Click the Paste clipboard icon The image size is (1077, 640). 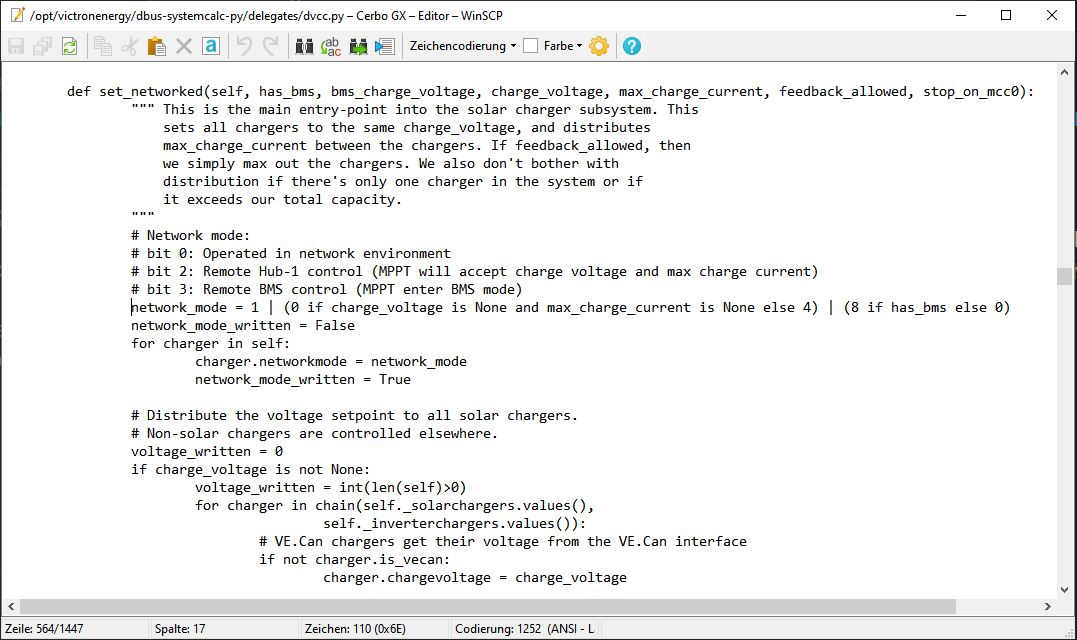[x=156, y=46]
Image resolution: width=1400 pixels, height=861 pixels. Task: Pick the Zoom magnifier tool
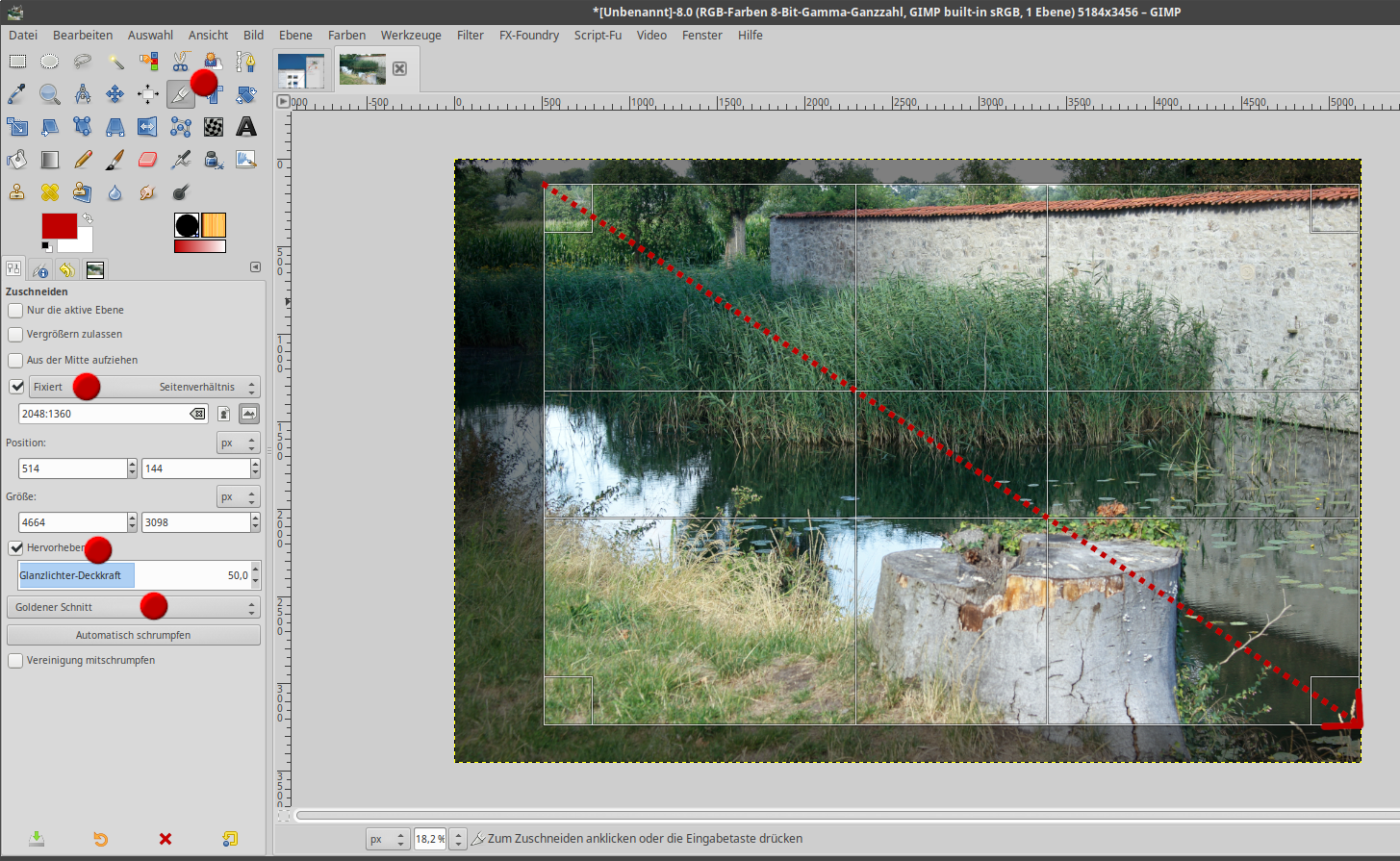pos(50,94)
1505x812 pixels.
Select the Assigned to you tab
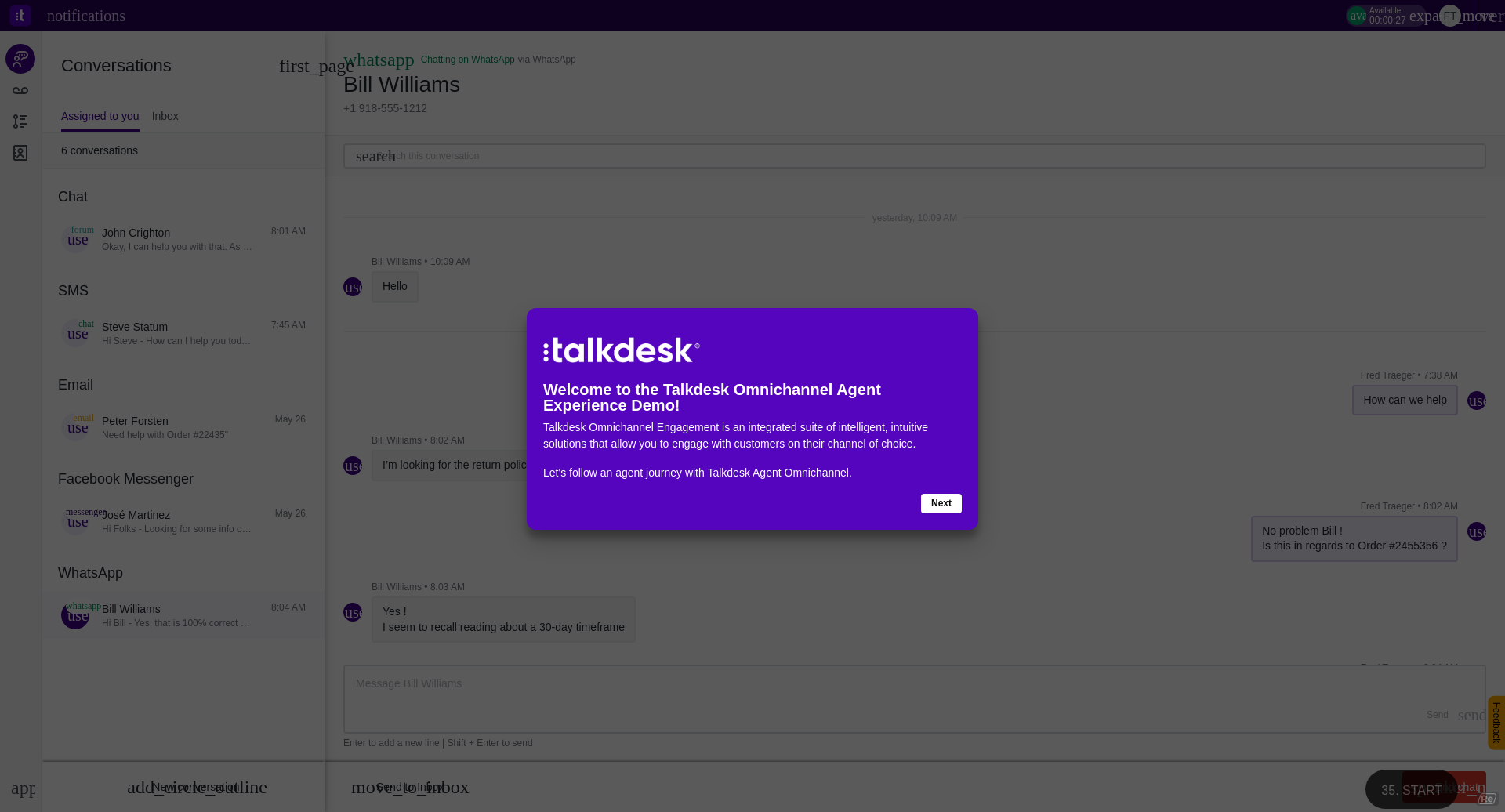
__________
INSTRUCTIONS FOR THE TASK: Retype, word for word, the line containing "Image resolution: width=1400" and each line after it through the end of the data, leaving any picture out.

RESPONSE TO THIS EXERCISE:
Image resolution: width=1400 pixels, height=861 pixels. Task: Pick the Zoom magnifier tool
pos(50,94)
1505x812 pixels.
Select the Assigned to you tab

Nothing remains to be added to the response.